◆ PASSAGE PROVIDED:
As early access programs continue to expand across Europe, pharmaceutical and biotech teams are facing increased pressure to get investigational drugs to patients early while navigating fragmented national regulations, increasing expectations for real-world data, rare disease access challenges, and increasingly complex global program delivery.
Early access programs, also known as expanded access, managed access, compassionate use, or prior authorization access programs, allow eligible patients with serious, life-threatening, or severely debilitating conditions to access investigational therapies outside of clinical trials when no satisfactory approved treatment options exist.
Across Europe, these programs are becoming increasingly important within broader drug development and patient access strategies. However, unlike markets with a single national framework, Europe’s early access pathways remain largely regulated at national level. Although the European Medicines Agency can issue recommendations on compassionate use under Article 83 of Regulation (EC) No 726/2004, their implementation is determined by individual Member States, leading to wide variation in eligibility criteria, approval routes, timelines, reimbursement models, physician application processes, and supply requirements.
This national variation makes Europe one of the most complex regions to implement early access programs. Companies looking to launch programs across multiple markets need to determine where access is available, which national routes are most appropriate, how the supply of investigational drugs will be managed, what data can be collected ethically and legally, and how the program can be aligned with future regulations, reimbursement, and launch strategies.
The strategic role of early access is also changing. Although historically viewed as a reactive, compassionate use mechanism, early access programs are increasingly being planned early in the product lifecycle. For pharmaceutical and biotech companies, these programs can support physician familiarization, patient identification, supply chain preparation, market access readiness, and generation of real-world evidence before formal approval.
This evolution is particularly evident in rare diseases, where patient populations are small, access to clinical trials is limited, and unmet need remains high. For some patients, early access programs may be the only route to receiving promising investigational treatments before they are released. At the same time, rare disease programs often present additional operational challenges, including dispersed patient populations, limited clinical expertise, expedited timelines, complex eligibility decisions, and increased patient advocacy efforts.

◆ EXERCISE AIM: Copy the passage on European early access programs word for word.

◆ RECORD EXCERPTS:
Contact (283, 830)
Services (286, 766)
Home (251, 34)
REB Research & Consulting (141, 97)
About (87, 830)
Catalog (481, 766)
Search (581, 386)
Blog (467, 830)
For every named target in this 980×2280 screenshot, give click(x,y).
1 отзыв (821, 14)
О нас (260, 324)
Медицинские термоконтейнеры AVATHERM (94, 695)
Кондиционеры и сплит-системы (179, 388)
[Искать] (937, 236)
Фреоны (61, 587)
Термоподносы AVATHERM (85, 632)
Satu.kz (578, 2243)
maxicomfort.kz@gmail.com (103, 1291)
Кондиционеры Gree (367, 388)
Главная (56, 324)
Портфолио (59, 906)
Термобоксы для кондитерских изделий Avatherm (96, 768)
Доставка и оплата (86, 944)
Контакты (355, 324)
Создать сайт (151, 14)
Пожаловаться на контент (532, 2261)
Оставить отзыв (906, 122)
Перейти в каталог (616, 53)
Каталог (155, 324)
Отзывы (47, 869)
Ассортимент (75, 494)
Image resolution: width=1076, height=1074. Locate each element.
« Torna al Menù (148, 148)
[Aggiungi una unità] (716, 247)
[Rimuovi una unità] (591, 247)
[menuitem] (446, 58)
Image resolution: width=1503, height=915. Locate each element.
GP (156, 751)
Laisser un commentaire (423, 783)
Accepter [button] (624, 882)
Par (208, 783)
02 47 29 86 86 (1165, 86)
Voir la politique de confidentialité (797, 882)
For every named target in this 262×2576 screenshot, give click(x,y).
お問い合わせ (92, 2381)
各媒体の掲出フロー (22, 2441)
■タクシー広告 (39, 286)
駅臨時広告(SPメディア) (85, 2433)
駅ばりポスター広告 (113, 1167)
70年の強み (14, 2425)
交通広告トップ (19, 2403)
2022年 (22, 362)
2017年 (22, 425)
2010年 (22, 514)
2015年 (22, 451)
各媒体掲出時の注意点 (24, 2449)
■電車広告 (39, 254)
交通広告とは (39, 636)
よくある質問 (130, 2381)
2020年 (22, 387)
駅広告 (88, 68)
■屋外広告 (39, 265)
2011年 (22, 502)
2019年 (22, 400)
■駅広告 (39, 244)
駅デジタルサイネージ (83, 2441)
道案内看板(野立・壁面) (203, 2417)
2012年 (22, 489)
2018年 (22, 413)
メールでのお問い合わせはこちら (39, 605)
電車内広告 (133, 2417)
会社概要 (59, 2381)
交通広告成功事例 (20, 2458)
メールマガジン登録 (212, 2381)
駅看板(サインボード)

◆ YOUR RESPONSE:
As early access programs continue to expand across Europe, pharmaceutical and biotech teams are facing increased pressure to get investigational drugs to patients early while navigating fragmented national regulations, increasing expectations for real-world data, rare disease access challenges, and increasingly complex global program delivery.
Early access programs, also known as expanded access, managed access, compassionate use, or prior authorization access programs, allow eligible patients with serious, life-threatening, or severely debilitating conditions to access investigational therapies outside of clinical trials when no satisfactory approved treatment options exist.
Across Europe, these programs are becoming increasingly important within broader drug development and patient access strategies. However, unlike markets with a single national framework, Europe’s early access pathways remain largely regulated at national level. Although the European Medicines Agency can issue recommendations on compassionate use under Article 83 of Regulation (EC) No 726/2004, their implementation is determined by individual Member States, leading to wide variation in eligibility criteria, approval routes, timelines, reimbursement models, physician application processes, and supply requirements.
This national variation makes Europe one of the most complex regions to implement early access programs. Companies looking to launch programs across multiple markets need to determine where access is available, which national routes are most appropriate, how the supply of investigational drugs will be managed, what data can be collected ethically and legally, and how the program can be aligned with future regulations, reimbursement, and launch strategies.
The strategic role of early access is also changing. Although historically viewed as a reactive, compassionate use mechanism, early access programs are increasingly being planned early in the product lifecycle. For pharmaceutical and biotech companies, these programs can support physician familiarization, patient identification, supply chain preparation, market access readiness, and generation of real-world evidence before formal approval.
This evolution is particularly evident in rare diseases, where patient populations are small, access to clinical trials is limited, and unmet need remains high. For some patients, early access programs may be the only route to receiving promising investigational treatments before they are released. At the same time, rare disease programs often present additional operational challenges, including dispersed patient populations, limited clinical expertise, expedited timelines, complex eligibility decisions, and increased patient advocacy efforts.